5.2.1 Differences in government reacting time between blue states and red states.
We use the number of days it takes for the state government to publish first mitigation policy after the first Covid case is confirmed in the state as a measurement of how fast the government reacts to the pandemic. We extract the date that the first mitigation policy is published (First Mitigation Date) and the date that the first Covid case is confirmed (First Case Date) for each state from our dataset and subtract them to get the variable that indicates the reacting time of the government of each state. We then draw pair barplot to exhibit the difference between the blue states and the red states.

The above plot is consist of two parts, a horizontal bar chart for the ten blue states that reacts the slowest and another bar chart for the ten red states that reacts the slowest. The length of bars indicate how many days after the first case of Covid-19 is confirmed in the state that the government publish the first mitigation policy. By making a pair bar chart of blue states and red states side by side, it is clear that blue states react slower than red states in general. To dive deeper into the distribution of the reacting time of blue states and red states, a pair boxplot is presented down below.

The pair boxplot provides us a glance into the distribution of the reacting time of blue states and red states. The red boxplot corresponds to the red states and the blue boxplot to the blue states. This plot further confirms our findings that blue states react slower than the red states in general.
5.2.2 Differences in average percentage change of visits to retial and recreation between blue states and red states.
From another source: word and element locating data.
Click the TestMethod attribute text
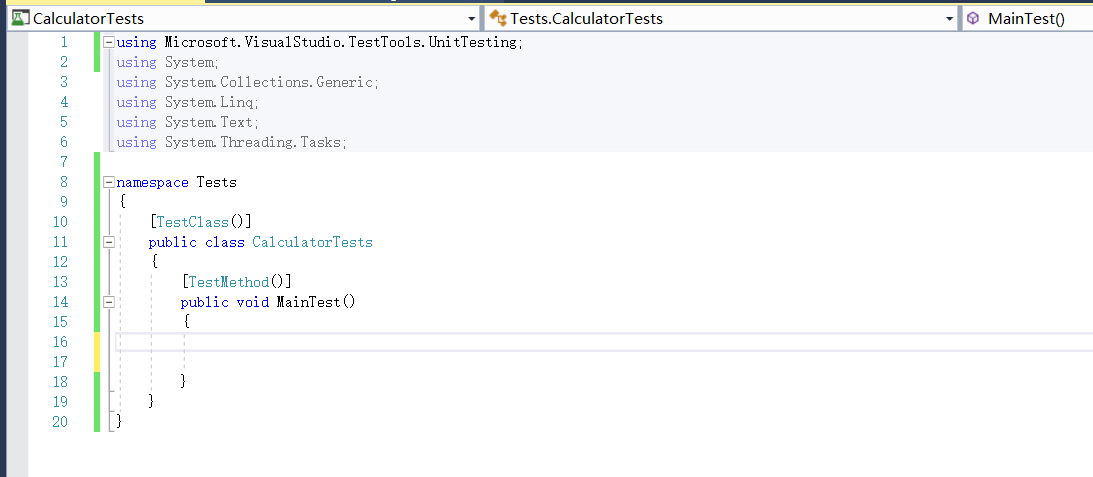This screenshot has width=1093, height=477. pos(229,282)
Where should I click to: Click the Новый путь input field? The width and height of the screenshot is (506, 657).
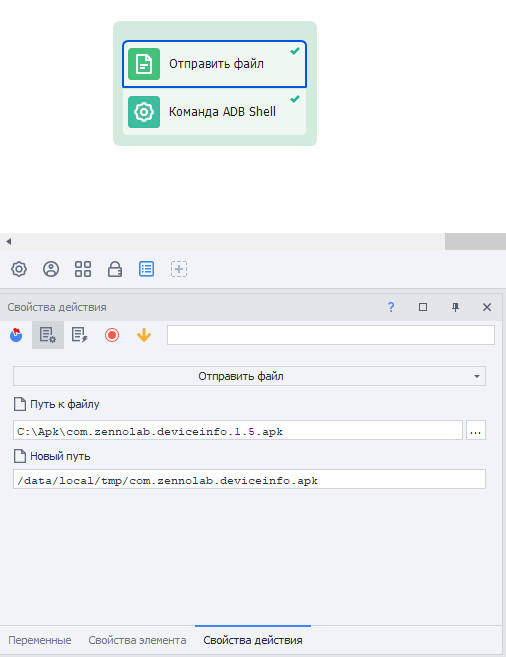[x=250, y=479]
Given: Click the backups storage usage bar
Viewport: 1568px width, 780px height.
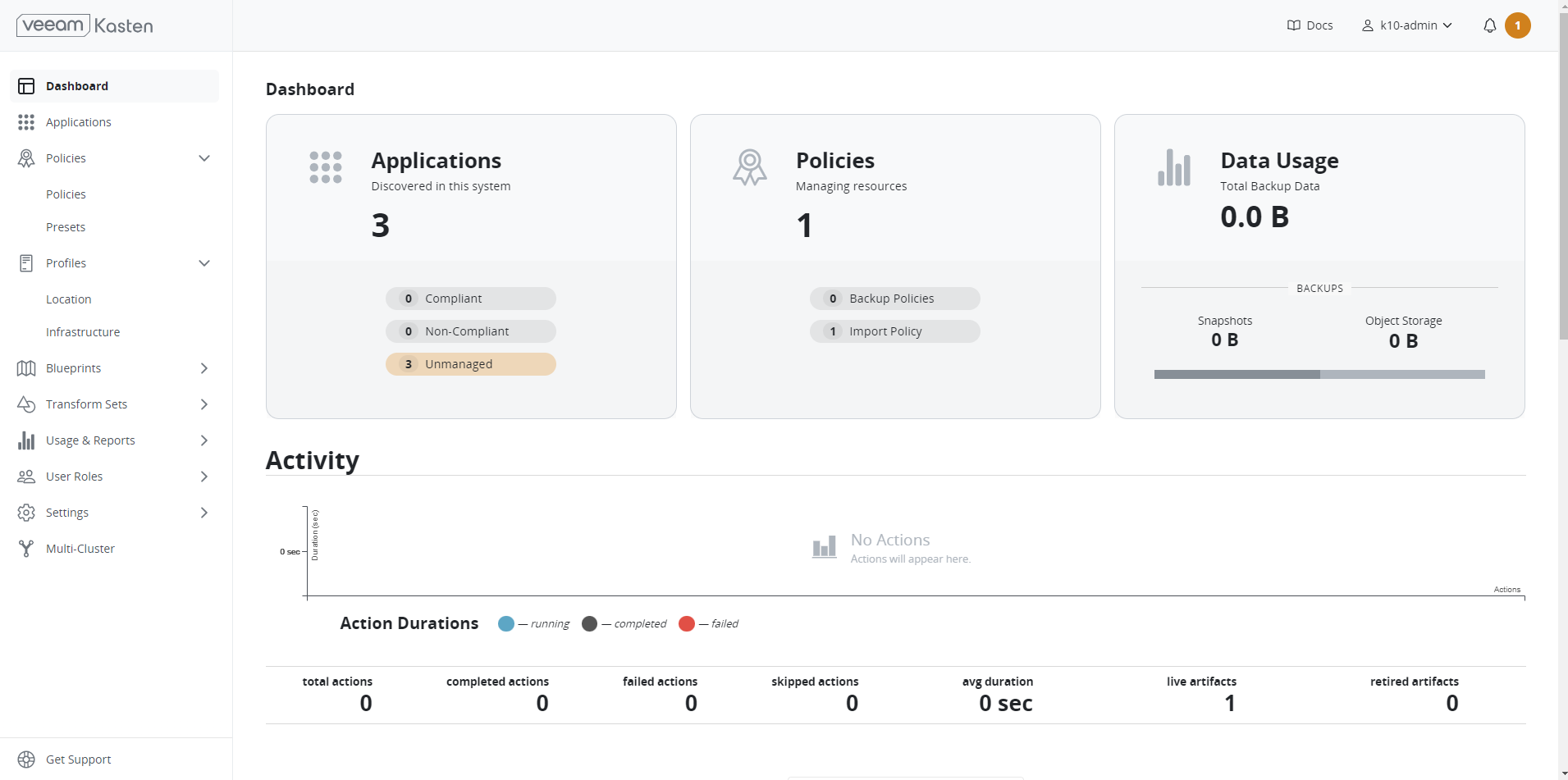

Even though the red states react faster than the blue states, it seems that the policies of the blue states are more effective than that of the red states. From the above line plot, it is clear that the average percentage change of visits to retail and recreation of blue states is lower than that of the red states at any time from Febrary 2020 to December 2021. In other words, the amount of visits decreased is larger in blue states than in red states, indicating that people in the blue states regulate their visits more than the people in the red states.
5.2.3 Difference in the popularity of each type of vaccines.

From the vaccination table, we generate a quarterly report of the usage of each type of vaccines. The ranking of the popularity of each type of vaccines is consistent across all quarters. Vaccines that are used the most are those produced by Pfizer, followed by those produced by Moderna, and those produced by Janssen are used the least. This finding indicates that vaccines produced by Pfizer are the most popular ones, probably for their effectiveness and reliability.